Antagonists work by blocking the action of opioid receptors. If a participant is treated with an antagonist medication and then starts to use opioids, the antagonist will block the opioid receptors, and the patient will not feel any effects from the opioid. Additionally, if an opioid antagonist is given to someone with active opioid use, precipitated withdrawal will occur.

Extended-Release Naltrexone (Antagonist)

  • Naltrexone is a treatment option for preventing recurrence for those in remission from moderate to severe OUD, particularly among highly motivated participants likely to continue to adhere to treatment following the completion of criminal justice monitoring.
  • To start naltrexone, a person must be abstinent from opioids for at least 7 to 10 days.
  • Oral naltrexone (Revia) has not been found to be effective for treatment of OUD; however, the injectable monthly formulation, extended-release naltrexone, has been found to be effective for treatment of moderate to severe OUD.
  • Extended-release injectable naltrexone is a monthly injection shown to be more effective than psychosocial treatment alone at reducing recurrence risk and equally effective as sublingual buprenorphine in large randomized controlled trials. Naltrexone has no risk for diversion or overdose.
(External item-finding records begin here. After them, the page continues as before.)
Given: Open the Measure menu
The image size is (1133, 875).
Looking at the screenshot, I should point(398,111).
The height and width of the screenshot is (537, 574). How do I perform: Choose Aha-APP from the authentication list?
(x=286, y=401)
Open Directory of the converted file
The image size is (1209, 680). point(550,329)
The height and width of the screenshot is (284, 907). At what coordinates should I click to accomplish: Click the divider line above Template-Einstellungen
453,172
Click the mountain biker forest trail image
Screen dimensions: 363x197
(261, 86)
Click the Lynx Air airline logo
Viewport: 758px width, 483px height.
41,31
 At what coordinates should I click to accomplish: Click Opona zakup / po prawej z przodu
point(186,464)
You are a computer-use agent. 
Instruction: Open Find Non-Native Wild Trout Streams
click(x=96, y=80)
However, individuals who stop taking naltrexone and experience a recurrence are at increased risk for overdose.
    Patients maintained on naltrexone will have diminished tolerance to opioids and may be unaware of the consequent increased sensitivity to opioids if they stop taking naltrexone. Patients who discontinue antagonist therapy should be made aware of this phenomenon. If the patient stops naltrexone and resumes use of opioids in doses that do not reflect the degree to which they have lost tolerance, there is risk of an opioid overdose. (The ASAM National Practice Guideline for the Treatment of Opioid Use Disorder, 2020 Focused Update, page 45.)
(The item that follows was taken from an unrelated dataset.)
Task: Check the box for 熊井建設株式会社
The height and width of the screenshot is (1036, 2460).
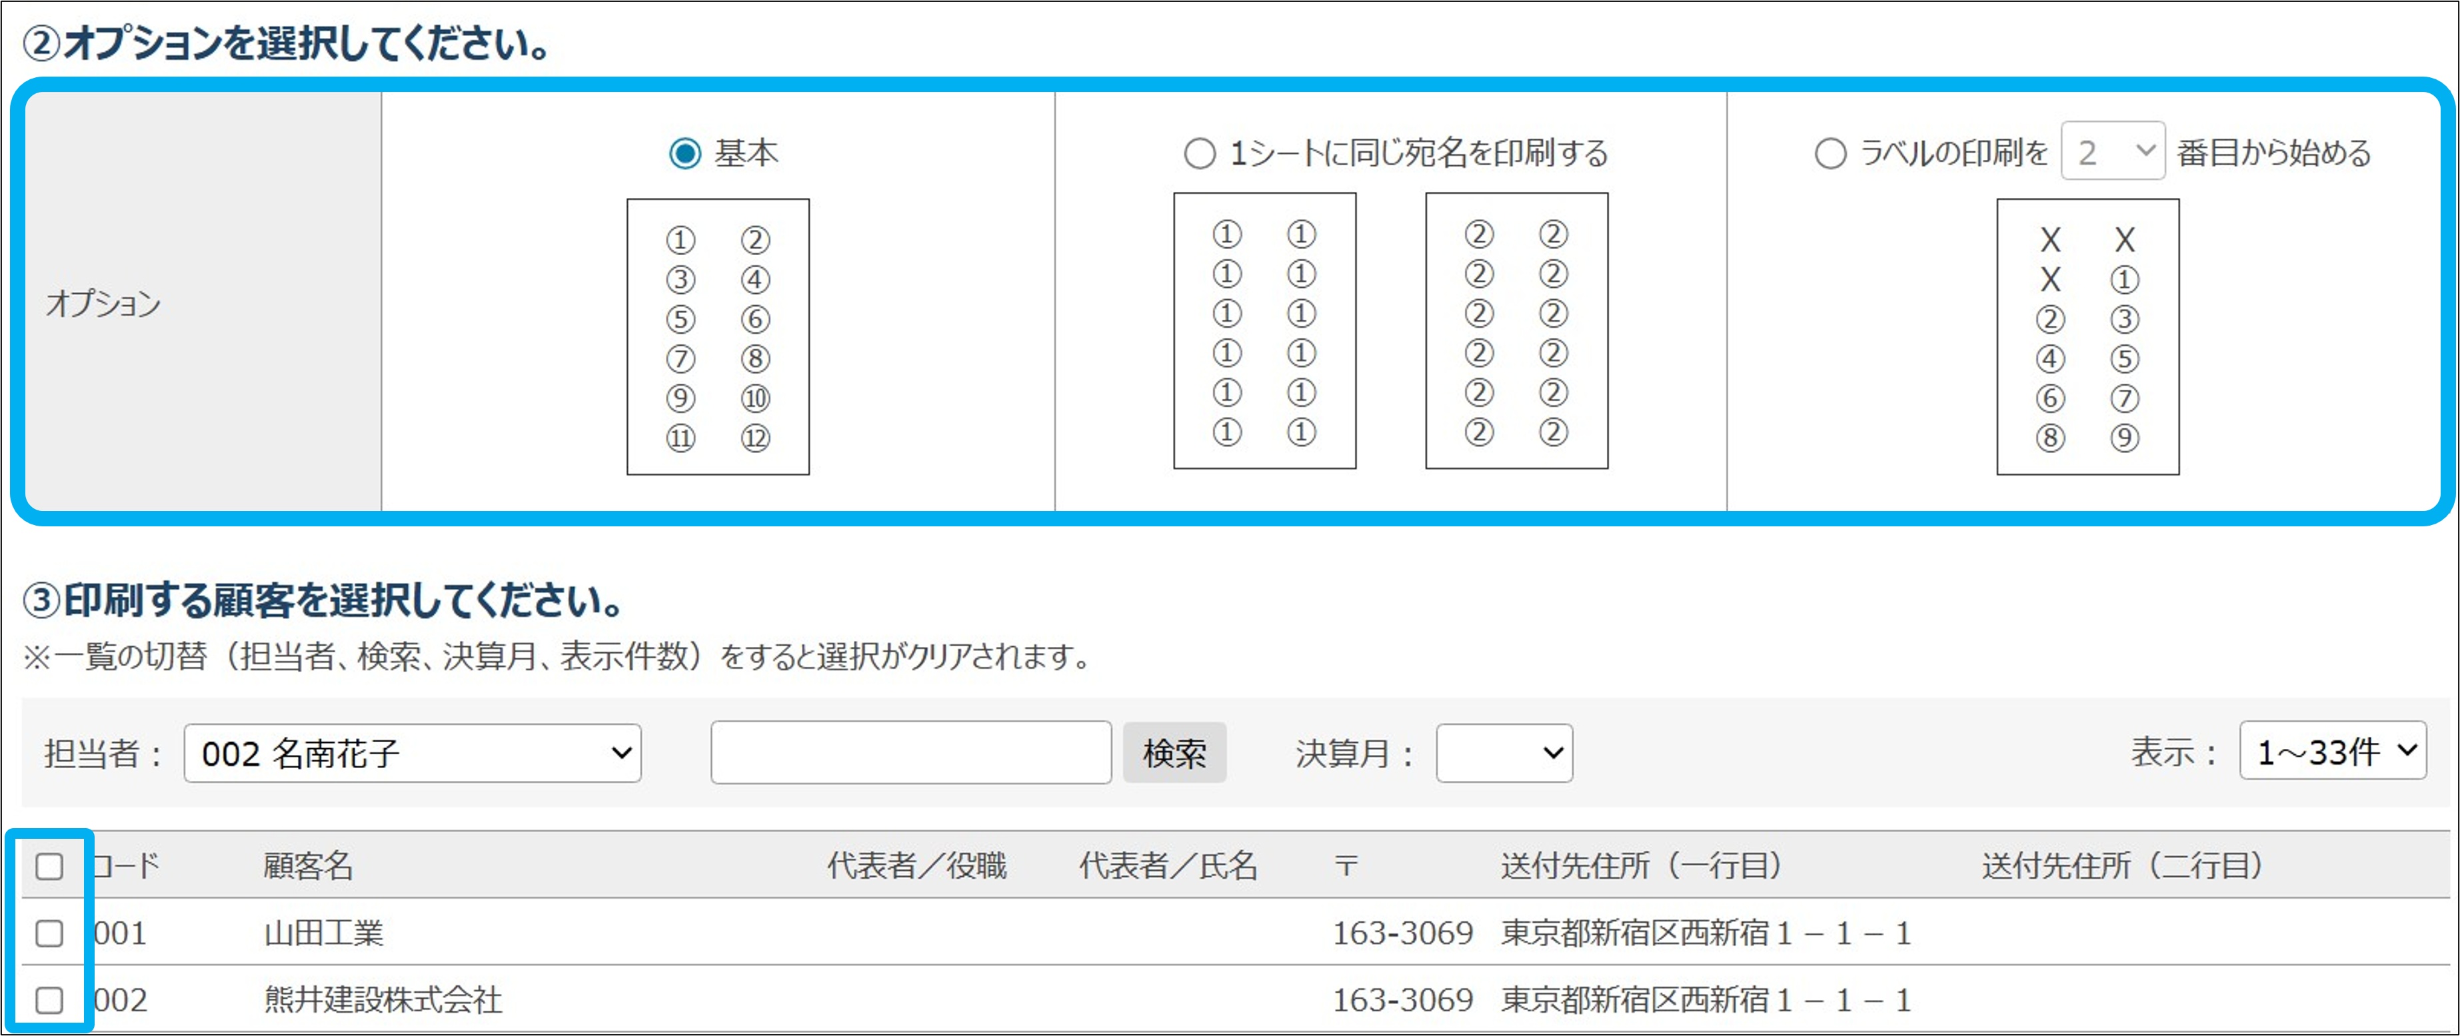Action: coord(50,1000)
  • There is no recommended length of treatment with extended-release injectable naltrexone. Duration depends on clinical judgment and the participant's individual circumstances. Because there is no physical dependence associated with naltrexone, it can be stopped abruptly without withdrawal symptoms, although as discussed above, there is an increased risk of overdose with recurrence due to decreased tolerance to opioids during the period of abstinence.
  • As with opioid agonists and partial agonists, participants who discontinue antagonist therapy and resume opioid use should be made aware of the increased risks associated with an opioid overdose, and especially the increased risk of death due to loss of opioid tolerance and hypersensitivity to opioids.
  • Participants should be made aware that acute pain requiring hospitalization, such as surgery or major trauma, often requires nonopioid analgesia after starting extended-release naltrexone and is best managed in conjunction with an anesthesiologist or pain management expert. When feasible, injectable naltrexone should be discontinued at least 30 days prior to planned surgery.